I suppose you could say I have an unhealthy obsession with Normal Rockwell. There’s just something about his magical renditions of America, something pure and unadulterated. And while I am far removed from the ’60s Americana that he immortalized, his work ring as true to life today as in the generations of yesteryear.
Perhaps it’s childish, but I have lately been painting my own Rockwellian scene. Imagine the spitting image of Mr. Kringle, his belly rolling out over fraying overalls. He sits perilously on a quaint little stool in a dusty workshop, one booted foot resting on a support beam below. In his crusty, cracking hands he holds something quite unexpected: a porcelain cup.
The cup is a patchwork of glued together chards and scattered pieces, which the octogenarian gathers gently from the workbench at his side. It is not complete yet—still a shadow of its former self, lined with cracks and imprints misaligned. But it will someday be whole again, and the very thought makes Mr. Kringle smile.
The image may well be too quaint to be the subject of a sermon, but it seems a fitting metaphor for humanity, doesn’t it? We are delicate, we are broken. And yet, we are also beautiful—vessels for good in countless forms. We don’t really have any say what sort of goodness lands in our cup. We are simply vessels.
I have long wished to be a certain kind of cup—one that carries nothing by organic, free trade coffee sipped by queens and pontiffs.
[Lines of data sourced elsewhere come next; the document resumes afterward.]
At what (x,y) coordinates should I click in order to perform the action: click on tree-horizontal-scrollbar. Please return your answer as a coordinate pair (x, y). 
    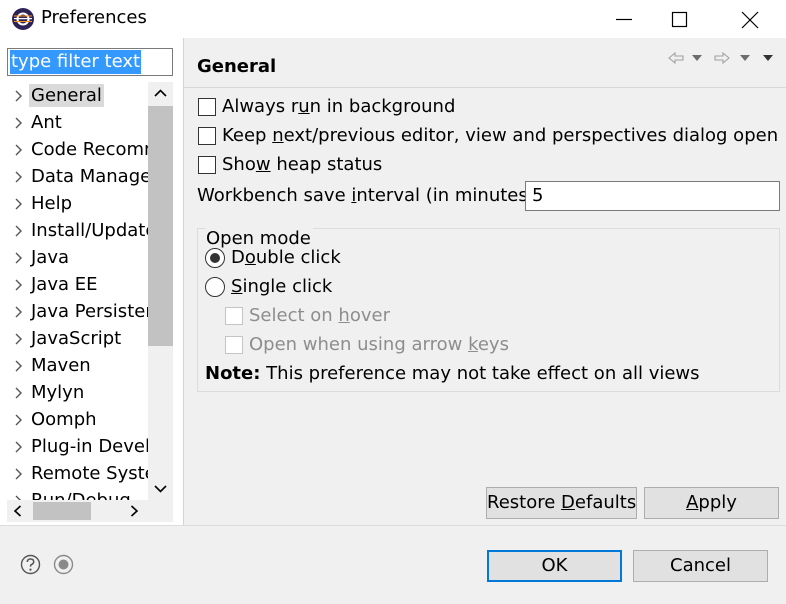
    Looking at the image, I should click on (90, 511).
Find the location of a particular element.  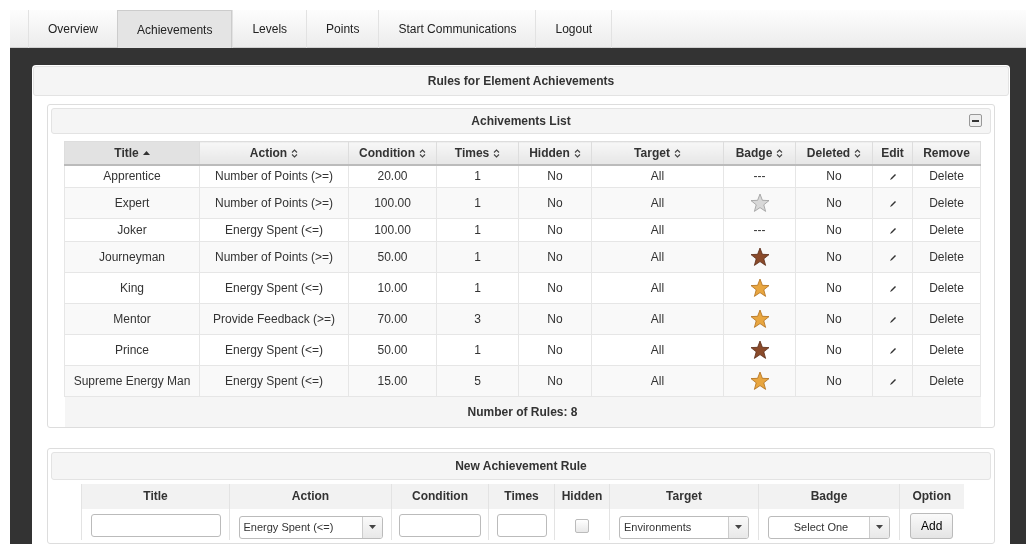

table-cell: 20.00 is located at coordinates (392, 176).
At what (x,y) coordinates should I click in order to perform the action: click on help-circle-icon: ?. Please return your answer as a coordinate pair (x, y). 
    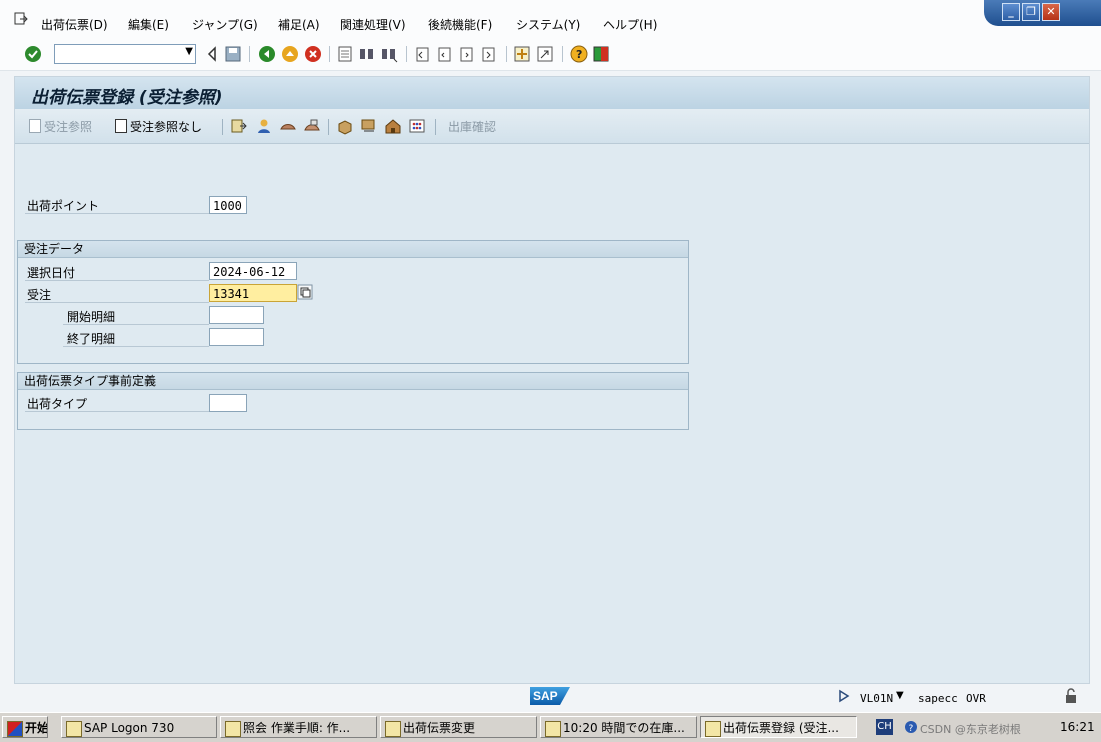
    Looking at the image, I should click on (911, 727).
Or perhaps a snifter swilling whiskey from the cask. I have also played off my brokenness as something like a fad; when the cup can’t be filled, well then… that is precisely what I designed. It is cool, after all, to fly off the handle—or, rather, to have the handle fly off.
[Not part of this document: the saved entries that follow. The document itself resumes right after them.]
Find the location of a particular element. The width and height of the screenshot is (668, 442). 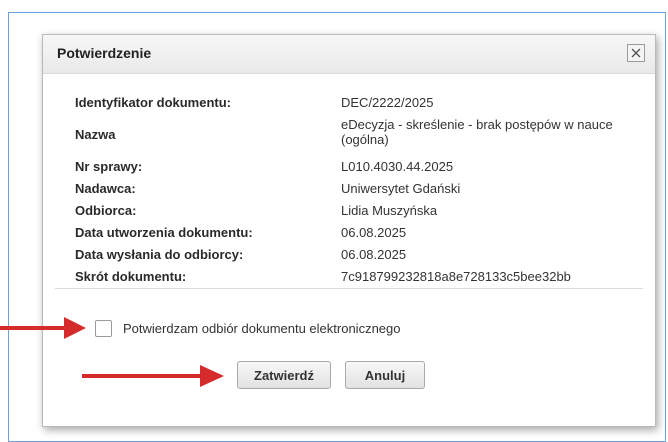

confirm-receipt-checkbox is located at coordinates (104, 328).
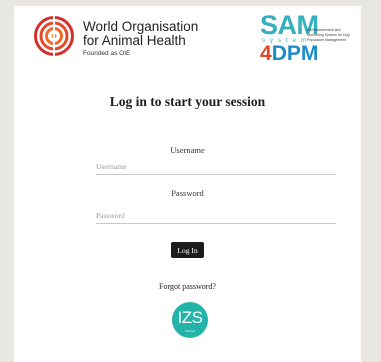 The width and height of the screenshot is (381, 362). I want to click on oie-logo-icon, so click(54, 36).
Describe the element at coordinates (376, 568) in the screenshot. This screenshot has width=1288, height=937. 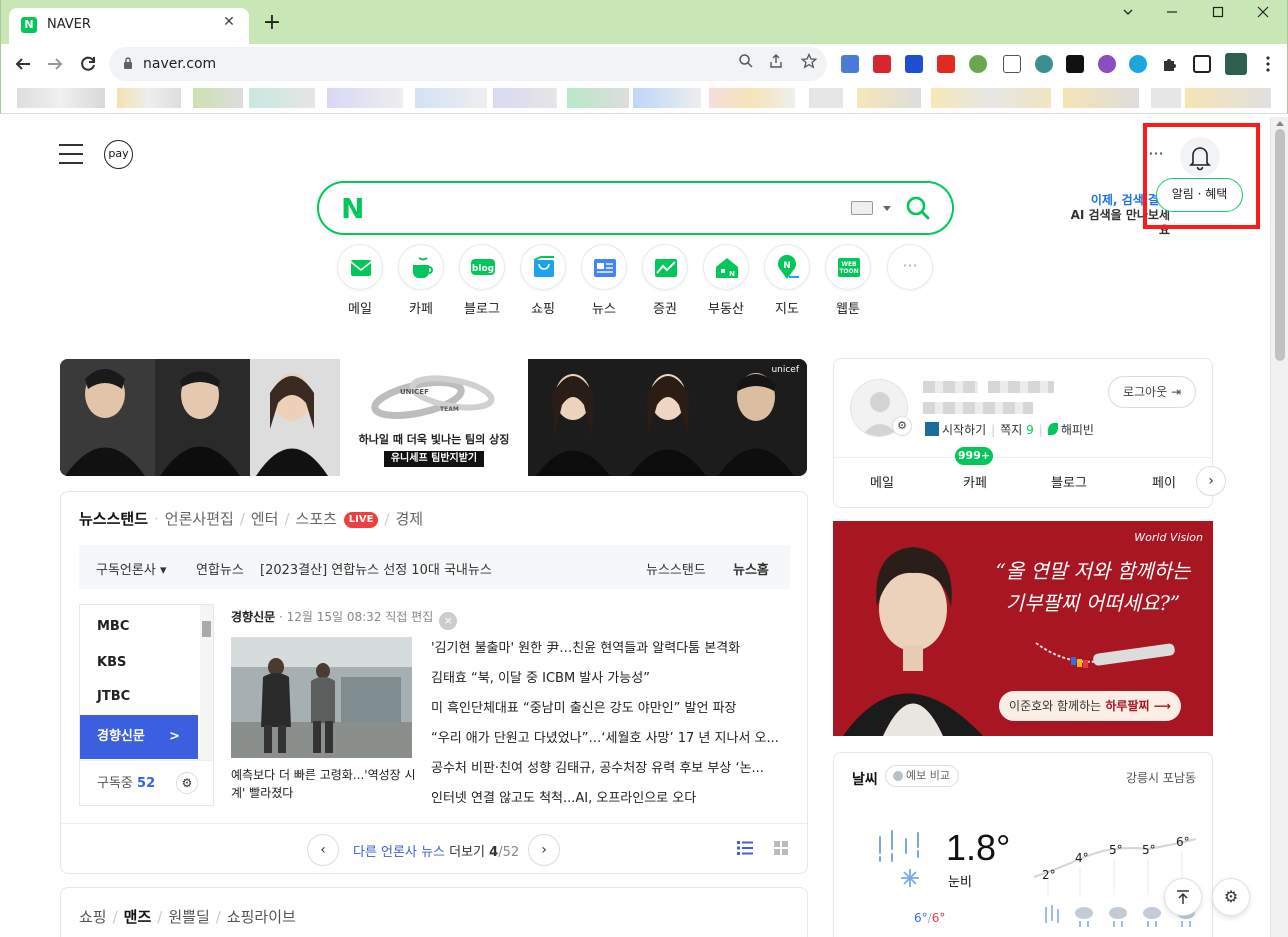
I see `ticker-headline: [2023결산] 연합뉴스 선정 10대 국내뉴스` at that location.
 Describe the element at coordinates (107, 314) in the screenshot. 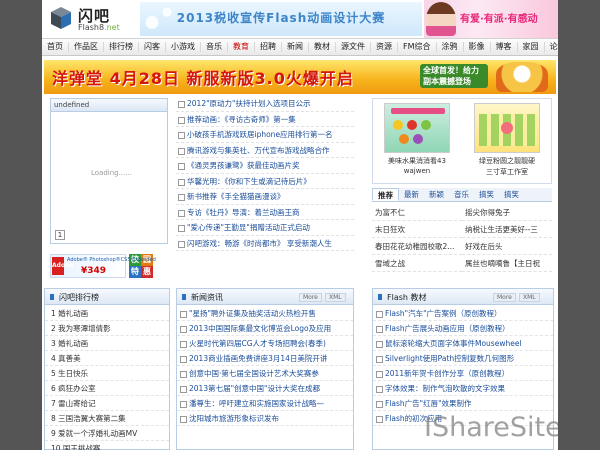

I see `ranking-entry: 1 婚礼动画` at that location.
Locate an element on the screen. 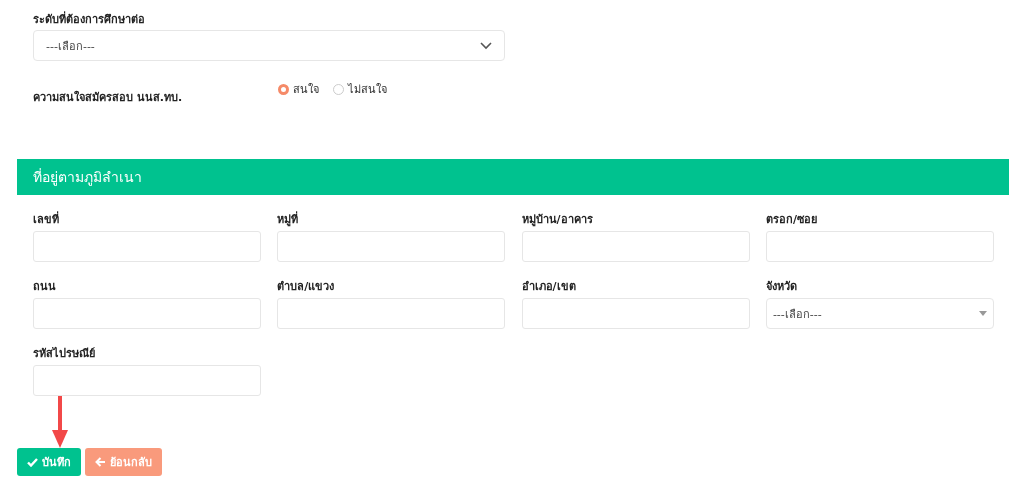  province-select: ---เลือก--- is located at coordinates (880, 314).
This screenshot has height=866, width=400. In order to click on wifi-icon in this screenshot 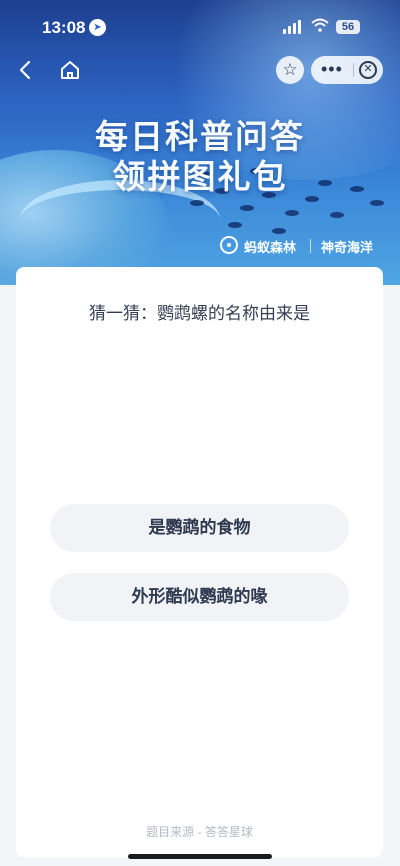, I will do `click(320, 28)`.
But it’s all bunk. Because if there is no handle, it is awkward at best to drink. And if there are chips, it leaks. And if I pretend to be prissy about who drinks what and what is drunk at all, well then I come across a bit daft. After all, what coffee mug would argue with you, insisting that whiskey is the old thing to be enjoyed within it? Preposterous.
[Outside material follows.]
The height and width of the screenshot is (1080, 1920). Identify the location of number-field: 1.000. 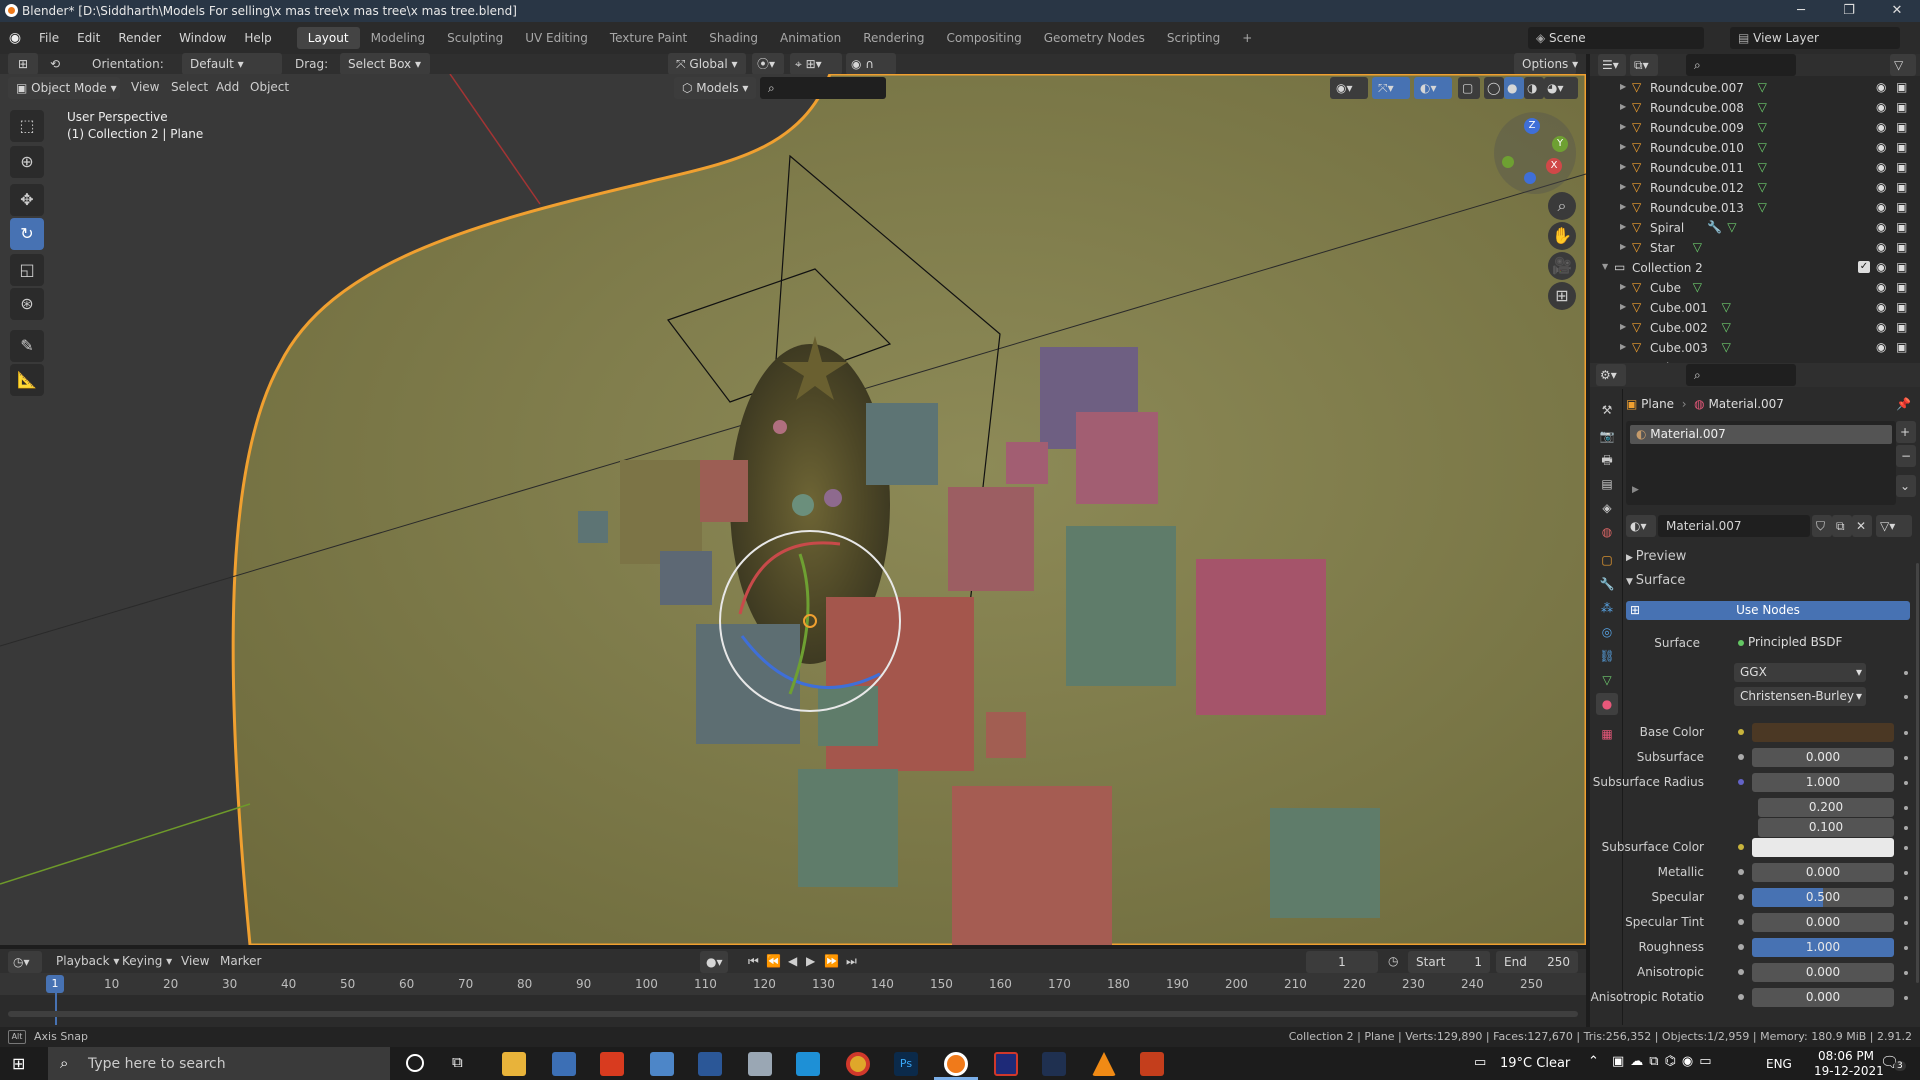
(1823, 948).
Though I confess it’s a fairly accurate account for me—and for countless others. I like to think that the benevolent Mr. Kringle would still be smiling at our insolence and stupidity, piecing us back together even as we strut about pretending to be purposefully broken. Even pretending that we designed our own cups.
The worst part about it all is that our deep and constant brokenness doesn’t allow for anyone to drink—not if we insist on being broken. And what’s the point in being a cup, however fragile, if people can’t enjoy that for which we were made? What becomes us if nothing fills us? Empty vessels, I suppose.
At least, with the jolly old fat man on the dais, there is one thing we can grin about: he will always be there. Like the candle-lit Christmas murals that live on with Rockwell’s gentle touch, we will always have the hope that someday wholeness comes again. Even if we choose with all our porcelain might to be forever broken.